Well, duh, his museum will answer: he couldn’t do any of those things because of the crazy right-wingers running wild in the land. He couldn’t reason with them-their brains don’t work like ours! He couldn’t defeat them at the polls-they’d gerrymandered so many states that they couldn’t be dislodged! What can a high-minded man of principle do when confronted with such a vast span of bigotry and close-mindedness? The answer toward which the Obama museum will steer the visitor is: Nothing.

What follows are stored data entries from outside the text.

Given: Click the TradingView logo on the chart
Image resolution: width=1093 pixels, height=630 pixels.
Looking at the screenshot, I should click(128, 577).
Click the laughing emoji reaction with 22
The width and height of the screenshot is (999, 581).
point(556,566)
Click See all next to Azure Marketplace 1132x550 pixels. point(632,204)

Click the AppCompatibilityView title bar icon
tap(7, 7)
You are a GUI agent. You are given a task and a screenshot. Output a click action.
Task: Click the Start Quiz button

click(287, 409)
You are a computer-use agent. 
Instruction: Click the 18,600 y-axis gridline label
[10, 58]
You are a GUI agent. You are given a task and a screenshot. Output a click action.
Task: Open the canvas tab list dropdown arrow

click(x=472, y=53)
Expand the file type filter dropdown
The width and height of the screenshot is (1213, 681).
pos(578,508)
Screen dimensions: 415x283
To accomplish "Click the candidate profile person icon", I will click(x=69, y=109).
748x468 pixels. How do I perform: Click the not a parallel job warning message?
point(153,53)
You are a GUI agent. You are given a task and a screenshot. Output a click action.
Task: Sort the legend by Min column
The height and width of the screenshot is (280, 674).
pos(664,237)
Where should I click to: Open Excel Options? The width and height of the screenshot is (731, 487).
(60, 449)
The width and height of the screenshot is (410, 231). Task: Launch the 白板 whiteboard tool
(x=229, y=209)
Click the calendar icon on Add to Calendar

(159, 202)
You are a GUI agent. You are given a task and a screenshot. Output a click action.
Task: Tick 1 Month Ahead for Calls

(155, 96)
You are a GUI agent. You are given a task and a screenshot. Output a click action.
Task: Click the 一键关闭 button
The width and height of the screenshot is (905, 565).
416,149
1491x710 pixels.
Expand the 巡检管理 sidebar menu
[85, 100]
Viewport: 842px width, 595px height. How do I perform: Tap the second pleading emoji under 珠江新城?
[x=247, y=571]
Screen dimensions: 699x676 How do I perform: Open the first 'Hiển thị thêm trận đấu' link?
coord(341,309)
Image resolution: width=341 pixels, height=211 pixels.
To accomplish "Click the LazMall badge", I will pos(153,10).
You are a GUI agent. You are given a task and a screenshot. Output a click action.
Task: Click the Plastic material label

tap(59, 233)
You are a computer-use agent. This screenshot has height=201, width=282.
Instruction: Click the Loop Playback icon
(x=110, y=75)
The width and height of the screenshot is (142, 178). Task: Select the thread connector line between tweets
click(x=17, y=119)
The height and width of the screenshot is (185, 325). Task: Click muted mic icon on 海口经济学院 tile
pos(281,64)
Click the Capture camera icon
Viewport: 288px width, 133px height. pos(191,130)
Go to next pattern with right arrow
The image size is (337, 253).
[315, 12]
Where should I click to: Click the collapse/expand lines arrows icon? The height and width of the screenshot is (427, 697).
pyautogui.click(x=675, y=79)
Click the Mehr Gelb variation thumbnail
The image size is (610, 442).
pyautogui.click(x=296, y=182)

In point of fact, there were plenty of things Obama’s Democrats could have done that might have put the right out of business once and for all-for example, by responding more aggressively to the Great Recession or by pounding relentlessly on the theme of middle-class economic distress. Acknowledging this possibility, however, has always been difficult for consensus-minded Democrats, and I suspect that in the official recounting of the Obama era, this troublesome possibility will disappear entirely. Instead, the terrifying Right-Wing Other will be cast in bronze at twice life-size, and made the excuse for the Administration’s every last failure of nerve, imagination and foresight. Demonizing the right will also allow the Obama legacy team to present his two electoral victories as ends in themselves, since they kept the White House out of the monster’s grasp-heroic triumphs that were truly worthy of the Nobel Peace Prize. (Which will be dusted off and prominently displayed.)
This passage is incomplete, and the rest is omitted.